Copy and paste this text into the airwaze-env-variables.config file and then save it:

APP_DB_HOST=localhost
APP_DB_PORT=5432
APP_DB_NAME=airwaze
APP_DB_USER=airwaze_db_user
APP_DB_PASS=your-db-password (that you set in section 8)

Enable and Start airwaze Service

Once this service definition is in place, set the service to start automatically on boot with systemd using the systemctl utility and also start now:

(On remote server)
ubuntu$ sudo systemctl enable airwaze
ubuntu$ sudo systemctl start airwaze

And you can view the logs for the service with journalctl.:

(On remote server)
ubuntu$ journalctl -f -u airwaze.service

10) Did it Work?

Check for Errors in Log

(on remote server)
(to see if there are any clues/errors)
ubuntu$ journalctl -f -u airwaze

From inside the Server, Use Telnet to check on Tomcat Server

(on remote server)
(to see if anything is listening to port 8080 on the server)
ubuntu$ telnet localhost 8080

From your computer(outside the server), Use Telnet to check on remote Tomcat Server

(on local computer)

(check to see if you connect to server from your local computer via http)
$ telnet PUBLIC-DNS-OF-SERVER.compute.amazonaws.com 8080

(if you got an error about telnet not being a command, then install it and try again)
$ brew install telnet

11) Configure Security Group to Make it Work

We can’t load the airwaze app in the browser because the server is currently only configured to allow inboud traffic on port 22 (the ssh port). We need to add a new configuration that will allow inboud traffic on port 8080.

  1. Go to the AWS console
  2. Go to the EC2 instances
  3. Search for your instance and click on it
../../_images/find-your-instance.png
  1. Click the Inbound tab and Edit the inbound traffic list

Screen shot of the security group settings with a red circle around the selected Inbound tab

../../_images/security-group-inbound-tab.png
  1. Add a new Custom TCP rule for port 8080 and select My IP for the source

Screen shot of Edit inbound rules display with a new rule of 8080 to “My IP” added with red circles around the 8080 port and “My IP”

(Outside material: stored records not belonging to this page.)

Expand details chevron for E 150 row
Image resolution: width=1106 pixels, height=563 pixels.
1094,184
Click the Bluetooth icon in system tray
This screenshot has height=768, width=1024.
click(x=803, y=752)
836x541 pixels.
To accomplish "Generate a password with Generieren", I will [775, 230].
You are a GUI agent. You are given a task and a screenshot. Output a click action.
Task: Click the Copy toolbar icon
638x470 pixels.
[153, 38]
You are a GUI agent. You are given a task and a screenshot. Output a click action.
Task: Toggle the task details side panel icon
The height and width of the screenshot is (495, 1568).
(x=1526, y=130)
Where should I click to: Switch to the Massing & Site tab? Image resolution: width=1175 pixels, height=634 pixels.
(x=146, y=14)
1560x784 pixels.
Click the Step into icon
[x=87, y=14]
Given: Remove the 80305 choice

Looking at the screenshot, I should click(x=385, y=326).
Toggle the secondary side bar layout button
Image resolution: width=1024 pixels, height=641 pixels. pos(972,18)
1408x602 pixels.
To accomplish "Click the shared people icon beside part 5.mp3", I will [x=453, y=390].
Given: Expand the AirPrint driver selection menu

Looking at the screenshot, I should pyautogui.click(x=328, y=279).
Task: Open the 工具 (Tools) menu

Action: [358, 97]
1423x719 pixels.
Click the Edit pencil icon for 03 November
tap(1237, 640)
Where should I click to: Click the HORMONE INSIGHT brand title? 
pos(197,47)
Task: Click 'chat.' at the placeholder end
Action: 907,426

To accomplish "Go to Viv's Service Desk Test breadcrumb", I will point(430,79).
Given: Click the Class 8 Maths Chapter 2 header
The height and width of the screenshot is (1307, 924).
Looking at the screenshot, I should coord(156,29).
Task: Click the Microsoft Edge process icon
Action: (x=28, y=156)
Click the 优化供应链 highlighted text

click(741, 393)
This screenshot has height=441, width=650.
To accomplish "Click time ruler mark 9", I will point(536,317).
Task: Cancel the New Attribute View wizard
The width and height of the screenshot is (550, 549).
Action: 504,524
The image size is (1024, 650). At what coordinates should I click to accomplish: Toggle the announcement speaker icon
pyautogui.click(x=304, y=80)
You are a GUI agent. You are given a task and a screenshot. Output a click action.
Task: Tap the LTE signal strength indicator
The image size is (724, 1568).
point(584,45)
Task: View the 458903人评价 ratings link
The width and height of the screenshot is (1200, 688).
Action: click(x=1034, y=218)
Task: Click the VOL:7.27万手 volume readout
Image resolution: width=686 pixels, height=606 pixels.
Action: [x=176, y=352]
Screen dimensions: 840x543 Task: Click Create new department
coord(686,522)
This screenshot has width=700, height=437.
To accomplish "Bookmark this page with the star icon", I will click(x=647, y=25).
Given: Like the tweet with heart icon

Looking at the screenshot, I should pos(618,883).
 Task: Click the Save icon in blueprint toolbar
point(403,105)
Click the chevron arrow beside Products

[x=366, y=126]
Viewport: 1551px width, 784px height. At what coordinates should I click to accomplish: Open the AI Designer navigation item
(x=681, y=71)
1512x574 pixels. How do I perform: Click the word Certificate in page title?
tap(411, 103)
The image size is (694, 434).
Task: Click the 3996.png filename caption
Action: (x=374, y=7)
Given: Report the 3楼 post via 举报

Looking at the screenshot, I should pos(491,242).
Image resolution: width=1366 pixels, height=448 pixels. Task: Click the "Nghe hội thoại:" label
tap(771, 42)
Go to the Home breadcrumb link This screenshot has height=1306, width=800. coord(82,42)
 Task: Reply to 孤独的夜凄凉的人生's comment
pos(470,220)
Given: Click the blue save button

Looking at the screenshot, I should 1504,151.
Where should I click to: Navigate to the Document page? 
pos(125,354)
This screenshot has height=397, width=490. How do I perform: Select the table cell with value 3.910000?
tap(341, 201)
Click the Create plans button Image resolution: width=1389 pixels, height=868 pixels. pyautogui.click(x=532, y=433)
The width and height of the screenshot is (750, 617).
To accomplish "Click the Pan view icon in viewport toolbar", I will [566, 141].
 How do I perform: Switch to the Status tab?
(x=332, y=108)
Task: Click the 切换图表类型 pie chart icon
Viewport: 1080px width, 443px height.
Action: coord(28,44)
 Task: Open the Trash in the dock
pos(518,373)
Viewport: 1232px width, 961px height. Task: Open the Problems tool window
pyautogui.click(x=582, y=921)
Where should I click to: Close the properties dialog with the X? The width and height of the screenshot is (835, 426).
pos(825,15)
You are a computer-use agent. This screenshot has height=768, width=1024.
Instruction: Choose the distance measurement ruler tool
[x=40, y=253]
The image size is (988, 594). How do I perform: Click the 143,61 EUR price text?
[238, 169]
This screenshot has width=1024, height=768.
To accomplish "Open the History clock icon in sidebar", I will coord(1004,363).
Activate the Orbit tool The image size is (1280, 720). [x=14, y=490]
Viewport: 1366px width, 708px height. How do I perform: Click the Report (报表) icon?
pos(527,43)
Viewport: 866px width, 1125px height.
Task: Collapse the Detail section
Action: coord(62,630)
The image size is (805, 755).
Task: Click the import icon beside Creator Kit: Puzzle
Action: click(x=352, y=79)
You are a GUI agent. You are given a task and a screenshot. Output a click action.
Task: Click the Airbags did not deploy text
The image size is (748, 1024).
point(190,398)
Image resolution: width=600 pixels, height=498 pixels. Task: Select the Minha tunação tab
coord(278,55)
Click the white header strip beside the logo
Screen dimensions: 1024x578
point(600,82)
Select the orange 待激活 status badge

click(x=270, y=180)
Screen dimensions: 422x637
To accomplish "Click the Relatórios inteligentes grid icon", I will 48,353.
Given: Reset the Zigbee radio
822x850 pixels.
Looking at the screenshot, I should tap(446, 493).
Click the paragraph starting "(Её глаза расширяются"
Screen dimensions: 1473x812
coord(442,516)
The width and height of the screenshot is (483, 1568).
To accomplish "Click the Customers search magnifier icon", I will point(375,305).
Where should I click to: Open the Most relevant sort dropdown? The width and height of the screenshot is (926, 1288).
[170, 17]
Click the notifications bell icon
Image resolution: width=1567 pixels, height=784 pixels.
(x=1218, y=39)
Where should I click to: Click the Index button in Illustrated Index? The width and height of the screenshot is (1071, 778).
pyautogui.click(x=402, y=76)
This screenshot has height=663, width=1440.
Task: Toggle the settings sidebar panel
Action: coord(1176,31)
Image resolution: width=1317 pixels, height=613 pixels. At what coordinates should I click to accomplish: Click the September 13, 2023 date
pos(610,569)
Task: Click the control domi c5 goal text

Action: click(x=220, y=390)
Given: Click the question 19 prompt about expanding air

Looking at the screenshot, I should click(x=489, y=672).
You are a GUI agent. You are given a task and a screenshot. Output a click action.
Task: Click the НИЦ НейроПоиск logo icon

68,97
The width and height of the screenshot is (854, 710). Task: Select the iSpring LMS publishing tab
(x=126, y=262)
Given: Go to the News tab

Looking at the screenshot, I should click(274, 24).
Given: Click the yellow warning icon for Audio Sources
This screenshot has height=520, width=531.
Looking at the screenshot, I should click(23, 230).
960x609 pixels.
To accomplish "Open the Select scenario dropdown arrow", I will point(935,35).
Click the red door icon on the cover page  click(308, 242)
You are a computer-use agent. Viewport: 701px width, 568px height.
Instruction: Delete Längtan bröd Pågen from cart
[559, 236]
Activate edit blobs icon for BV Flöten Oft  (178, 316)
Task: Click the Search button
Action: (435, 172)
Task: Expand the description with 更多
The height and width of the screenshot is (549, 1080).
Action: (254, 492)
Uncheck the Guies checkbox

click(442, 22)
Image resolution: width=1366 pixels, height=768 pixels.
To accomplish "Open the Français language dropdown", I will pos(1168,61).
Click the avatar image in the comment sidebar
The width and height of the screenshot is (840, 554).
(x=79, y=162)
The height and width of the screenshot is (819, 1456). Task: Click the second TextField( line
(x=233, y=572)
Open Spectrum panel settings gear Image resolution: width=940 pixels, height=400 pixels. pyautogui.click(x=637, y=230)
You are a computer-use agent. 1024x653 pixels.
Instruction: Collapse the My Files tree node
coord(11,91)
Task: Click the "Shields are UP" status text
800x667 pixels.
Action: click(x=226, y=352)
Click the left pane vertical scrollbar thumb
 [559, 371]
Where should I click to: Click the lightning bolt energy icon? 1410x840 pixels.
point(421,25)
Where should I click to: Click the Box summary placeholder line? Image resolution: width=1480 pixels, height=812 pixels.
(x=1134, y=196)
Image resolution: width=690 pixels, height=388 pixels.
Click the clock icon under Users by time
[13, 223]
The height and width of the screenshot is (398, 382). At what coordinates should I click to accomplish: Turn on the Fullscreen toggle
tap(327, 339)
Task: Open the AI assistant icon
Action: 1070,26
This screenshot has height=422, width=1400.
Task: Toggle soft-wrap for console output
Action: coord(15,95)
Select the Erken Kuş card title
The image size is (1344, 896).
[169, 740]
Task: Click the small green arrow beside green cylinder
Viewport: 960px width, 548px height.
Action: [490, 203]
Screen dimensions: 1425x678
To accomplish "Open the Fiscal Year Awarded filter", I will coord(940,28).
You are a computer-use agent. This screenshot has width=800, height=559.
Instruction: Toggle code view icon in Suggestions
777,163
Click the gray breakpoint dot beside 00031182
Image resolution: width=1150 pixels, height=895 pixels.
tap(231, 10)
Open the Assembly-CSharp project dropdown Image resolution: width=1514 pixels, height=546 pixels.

Screen shot of Edit inbound rules display with a new rule of 8080 to "My IP" added with red circles around the 8080 port and "My IP"
  1. Click Save. This opens up a new port in the Security Group just for your IP. The Airwaze app is set up to listen to port 8080 and communicating with that port from your browser will allow you to communicate with the application.
  2. Open your browser and go to http://PUBLIC-DNS-OF-SERVER.compute.amazonaws.com:8080

If you kept journalctl running from before, you should see the logs progress as your browser communicates with the app.

Congratulations! You now have your own application in the cloud!

12) Next Steps

Your is currently showing up on the screen; however, the map may not be showing any airports. Troubleshoot the application and figure out why the airports are not showing up. Be sure to use your browser’s developer tools.

When you have found the problem, build a new copy of your jar and deploy it on your server.

How to Stop and Re-Run Airwaze App

  1. Fix code in Intellij and build with bootRepackage
  2. scp the updated jar file to the server
  3. Stop the current service sudo systemctl stop airwaze
  4. Disable the service sudo systemctl disable airwaze
  5. Enable and then restart the service again (see instructions above)

13) Bonus Mission

  • Using the instructions above, deploy another one of your SpringBoot application to AWS. Consider using the LaunchCart Project.